▶ **PROVIDED MATERIAL**:
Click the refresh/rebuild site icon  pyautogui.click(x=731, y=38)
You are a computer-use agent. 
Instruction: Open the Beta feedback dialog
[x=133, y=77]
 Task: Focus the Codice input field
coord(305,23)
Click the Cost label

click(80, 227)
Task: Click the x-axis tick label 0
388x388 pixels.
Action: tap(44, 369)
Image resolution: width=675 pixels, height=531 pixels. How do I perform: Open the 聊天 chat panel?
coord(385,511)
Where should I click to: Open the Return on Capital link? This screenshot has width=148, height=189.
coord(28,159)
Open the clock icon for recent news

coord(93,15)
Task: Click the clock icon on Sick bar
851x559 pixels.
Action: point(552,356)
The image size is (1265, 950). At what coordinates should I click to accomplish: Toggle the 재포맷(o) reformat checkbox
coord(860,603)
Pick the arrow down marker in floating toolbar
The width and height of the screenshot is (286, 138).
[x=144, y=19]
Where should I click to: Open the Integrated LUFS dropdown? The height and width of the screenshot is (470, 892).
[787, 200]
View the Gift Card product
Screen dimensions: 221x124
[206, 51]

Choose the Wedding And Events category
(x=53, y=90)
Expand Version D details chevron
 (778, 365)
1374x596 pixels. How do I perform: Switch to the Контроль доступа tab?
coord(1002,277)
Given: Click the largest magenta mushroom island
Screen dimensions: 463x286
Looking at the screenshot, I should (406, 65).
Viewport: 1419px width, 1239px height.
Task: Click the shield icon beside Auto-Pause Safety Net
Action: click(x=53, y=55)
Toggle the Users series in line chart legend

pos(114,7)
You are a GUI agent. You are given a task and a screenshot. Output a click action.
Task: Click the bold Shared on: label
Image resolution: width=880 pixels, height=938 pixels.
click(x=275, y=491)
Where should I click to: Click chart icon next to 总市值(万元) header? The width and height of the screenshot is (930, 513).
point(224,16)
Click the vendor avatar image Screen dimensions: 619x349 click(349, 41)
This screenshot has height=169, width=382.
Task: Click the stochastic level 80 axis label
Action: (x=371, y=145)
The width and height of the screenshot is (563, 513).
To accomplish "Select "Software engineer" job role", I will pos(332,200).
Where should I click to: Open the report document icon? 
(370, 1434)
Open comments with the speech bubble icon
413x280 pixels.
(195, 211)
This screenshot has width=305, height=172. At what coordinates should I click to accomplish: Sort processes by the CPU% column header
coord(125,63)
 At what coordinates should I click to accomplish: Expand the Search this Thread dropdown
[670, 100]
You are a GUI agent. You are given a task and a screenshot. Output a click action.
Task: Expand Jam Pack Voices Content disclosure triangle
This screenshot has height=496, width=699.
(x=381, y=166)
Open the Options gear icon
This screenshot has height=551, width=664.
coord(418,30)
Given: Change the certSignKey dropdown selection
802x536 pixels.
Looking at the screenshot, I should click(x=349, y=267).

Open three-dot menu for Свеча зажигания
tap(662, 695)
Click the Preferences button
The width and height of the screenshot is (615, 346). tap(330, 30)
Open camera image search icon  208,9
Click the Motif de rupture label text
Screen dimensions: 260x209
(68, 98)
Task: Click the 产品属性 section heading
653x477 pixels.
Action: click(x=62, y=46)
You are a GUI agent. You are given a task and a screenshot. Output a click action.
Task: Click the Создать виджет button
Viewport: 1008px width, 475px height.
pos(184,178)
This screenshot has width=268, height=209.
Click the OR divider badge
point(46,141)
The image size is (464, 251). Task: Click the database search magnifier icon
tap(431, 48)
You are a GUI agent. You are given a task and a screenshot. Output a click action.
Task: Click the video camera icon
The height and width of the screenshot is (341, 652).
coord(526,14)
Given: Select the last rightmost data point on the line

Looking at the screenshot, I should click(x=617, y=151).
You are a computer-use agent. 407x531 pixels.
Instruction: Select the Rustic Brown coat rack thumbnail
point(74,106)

▶ **WHAT YOU NEED TO DO**:
Can you update all of these entries so that "GUI agent" becomes "interface agent" wherever it occurs, with everything else left unchanged?

▶ **ANSWER BELOW**:
Click the refresh/rebuild site icon  pyautogui.click(x=731, y=38)
You are a computer-use agent. 
Instruction: Open the Beta feedback dialog
[x=133, y=77]
 Task: Focus the Codice input field
coord(305,23)
Click the Cost label

click(80, 227)
Task: Click the x-axis tick label 0
388x388 pixels.
Action: tap(44, 369)
Image resolution: width=675 pixels, height=531 pixels. How do I perform: Open the 聊天 chat panel?
coord(385,511)
Where should I click to: Open the Return on Capital link? This screenshot has width=148, height=189.
coord(28,159)
Open the clock icon for recent news

coord(93,15)
Task: Click the clock icon on Sick bar
851x559 pixels.
Action: point(552,356)
The image size is (1265, 950). At what coordinates should I click to accomplish: Toggle the 재포맷(o) reformat checkbox
coord(860,603)
Pick the arrow down marker in floating toolbar
The width and height of the screenshot is (286, 138).
[x=144, y=19]
Where should I click to: Open the Integrated LUFS dropdown? The height and width of the screenshot is (470, 892).
[787, 200]
View the Gift Card product
Screen dimensions: 221x124
[206, 51]

Choose the Wedding And Events category
(x=53, y=90)
Expand Version D details chevron
 (778, 365)
1374x596 pixels. How do I perform: Switch to the Контроль доступа tab?
coord(1002,277)
Given: Click the largest magenta mushroom island
Screen dimensions: 463x286
Looking at the screenshot, I should (406, 65).
Viewport: 1419px width, 1239px height.
Task: Click the shield icon beside Auto-Pause Safety Net
Action: click(x=53, y=55)
Toggle the Users series in line chart legend

pos(114,7)
You are a interface agent. You are given a task and a screenshot. Output a click action.
Task: Click the bold Shared on: label
Image resolution: width=880 pixels, height=938 pixels.
click(x=275, y=491)
Where should I click to: Click chart icon next to 总市值(万元) header? The width and height of the screenshot is (930, 513).
point(224,16)
Click the vendor avatar image Screen dimensions: 619x349 click(349, 41)
This screenshot has height=169, width=382.
Task: Click the stochastic level 80 axis label
Action: (x=371, y=145)
The width and height of the screenshot is (563, 513).
To accomplish "Select "Software engineer" job role", I will pos(332,200).
Where should I click to: Open the report document icon? 
(370, 1434)
Open comments with the speech bubble icon
413x280 pixels.
(195, 211)
This screenshot has width=305, height=172. At what coordinates should I click to accomplish: Sort processes by the CPU% column header
coord(125,63)
 At what coordinates should I click to accomplish: Expand the Search this Thread dropdown
[670, 100]
You are a interface agent. You are given a task and a screenshot. Output a click action.
Task: Expand Jam Pack Voices Content disclosure triangle
This screenshot has height=496, width=699.
(x=381, y=166)
Open the Options gear icon
This screenshot has height=551, width=664.
coord(418,30)
Given: Change the certSignKey dropdown selection
802x536 pixels.
Looking at the screenshot, I should click(x=349, y=267).

Open three-dot menu for Свеча зажигания
tap(662, 695)
Click the Preferences button
The width and height of the screenshot is (615, 346). tap(330, 30)
Open camera image search icon  208,9
Click the Motif de rupture label text
Screen dimensions: 260x209
(68, 98)
Task: Click the 产品属性 section heading
653x477 pixels.
Action: click(x=62, y=46)
You are a interface agent. You are given a task and a screenshot. Output a click action.
Task: Click the Создать виджет button
Viewport: 1008px width, 475px height.
pos(184,178)
This screenshot has width=268, height=209.
Click the OR divider badge
point(46,141)
The image size is (464, 251). Task: Click the database search magnifier icon
tap(431, 48)
You are a interface agent. You are given a task and a screenshot. Output a click action.
Task: Click the video camera icon
The height and width of the screenshot is (341, 652).
coord(526,14)
Given: Select the last rightmost data point on the line

Looking at the screenshot, I should click(x=617, y=151).
You are a computer-use agent. 407x531 pixels.
Instruction: Select the Rustic Brown coat rack thumbnail
point(74,106)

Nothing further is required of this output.